_Work instructions:_
Convert the data below into a JSON list of strings, one string per line, leaving out blank lines.

>> Begin Data provided

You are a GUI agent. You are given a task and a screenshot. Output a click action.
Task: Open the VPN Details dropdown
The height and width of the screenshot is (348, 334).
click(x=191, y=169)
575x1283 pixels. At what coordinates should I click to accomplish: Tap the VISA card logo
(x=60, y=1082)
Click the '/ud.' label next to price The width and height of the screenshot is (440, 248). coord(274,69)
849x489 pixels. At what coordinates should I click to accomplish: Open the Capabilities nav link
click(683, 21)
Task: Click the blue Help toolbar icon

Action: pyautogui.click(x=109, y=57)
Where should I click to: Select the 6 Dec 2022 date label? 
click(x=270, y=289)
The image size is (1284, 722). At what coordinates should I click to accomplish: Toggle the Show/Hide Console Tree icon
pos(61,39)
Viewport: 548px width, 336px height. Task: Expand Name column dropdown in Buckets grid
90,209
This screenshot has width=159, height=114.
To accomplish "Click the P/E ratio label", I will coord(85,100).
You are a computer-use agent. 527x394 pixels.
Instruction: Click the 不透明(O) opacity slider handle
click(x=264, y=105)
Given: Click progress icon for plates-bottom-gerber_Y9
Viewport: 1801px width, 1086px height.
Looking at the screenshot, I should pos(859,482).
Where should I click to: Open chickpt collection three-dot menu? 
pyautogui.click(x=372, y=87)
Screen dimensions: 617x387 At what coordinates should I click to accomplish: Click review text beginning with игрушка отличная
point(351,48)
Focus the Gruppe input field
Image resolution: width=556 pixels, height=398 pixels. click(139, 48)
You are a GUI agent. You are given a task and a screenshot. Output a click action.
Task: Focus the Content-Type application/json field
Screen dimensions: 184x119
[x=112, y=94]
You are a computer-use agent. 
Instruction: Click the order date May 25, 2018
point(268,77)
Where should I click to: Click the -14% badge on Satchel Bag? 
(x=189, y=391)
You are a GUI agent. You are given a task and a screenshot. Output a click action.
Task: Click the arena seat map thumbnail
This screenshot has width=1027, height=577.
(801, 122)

>> End Data provided

_Task solution:_
[
  "You are a GUI agent. You are given a task and a screenshot. Output a click action.",
  "Task: Open the VPN Details dropdown",
  "The height and width of the screenshot is (348, 334).",
  "click(x=191, y=169)",
  "575x1283 pixels. At what coordinates should I click to accomplish: Tap the VISA card logo",
  "(x=60, y=1082)",
  "Click the '/ud.' label next to price The width and height of the screenshot is (440, 248). coord(274,69)",
  "849x489 pixels. At what coordinates should I click to accomplish: Open the Capabilities nav link",
  "click(683, 21)",
  "Task: Click the blue Help toolbar icon",
  "Action: pyautogui.click(x=109, y=57)",
  "Where should I click to: Select the 6 Dec 2022 date label? ",
  "click(x=270, y=289)",
  "The image size is (1284, 722). At what coordinates should I click to accomplish: Toggle the Show/Hide Console Tree icon",
  "pos(61,39)",
  "Viewport: 548px width, 336px height. Task: Expand Name column dropdown in Buckets grid",
  "90,209",
  "This screenshot has width=159, height=114.",
  "To accomplish \"Click the P/E ratio label\", I will coord(85,100).",
  "You are a computer-use agent. 527x394 pixels.",
  "Instruction: Click the 不透明(O) opacity slider handle",
  "click(x=264, y=105)",
  "Given: Click progress icon for plates-bottom-gerber_Y9",
  "Viewport: 1801px width, 1086px height.",
  "Looking at the screenshot, I should pos(859,482).",
  "Where should I click to: Open chickpt collection three-dot menu? ",
  "pyautogui.click(x=372, y=87)",
  "Screen dimensions: 617x387 At what coordinates should I click to accomplish: Click review text beginning with игрушка отличная",
  "point(351,48)",
  "Focus the Gruppe input field",
  "Image resolution: width=556 pixels, height=398 pixels. click(139, 48)",
  "You are a GUI agent. You are given a task and a screenshot. Output a click action.",
  "Task: Focus the Content-Type application/json field",
  "Screen dimensions: 184x119",
  "[x=112, y=94]",
  "You are a computer-use agent. ",
  "Instruction: Click the order date May 25, 2018",
  "point(268,77)",
  "Where should I click to: Click the -14% badge on Satchel Bag? ",
  "(x=189, y=391)",
  "You are a GUI agent. You are given a task and a screenshot. Output a click action.",
  "Task: Click the arena seat map thumbnail",
  "This screenshot has width=1027, height=577.",
  "(801, 122)"
]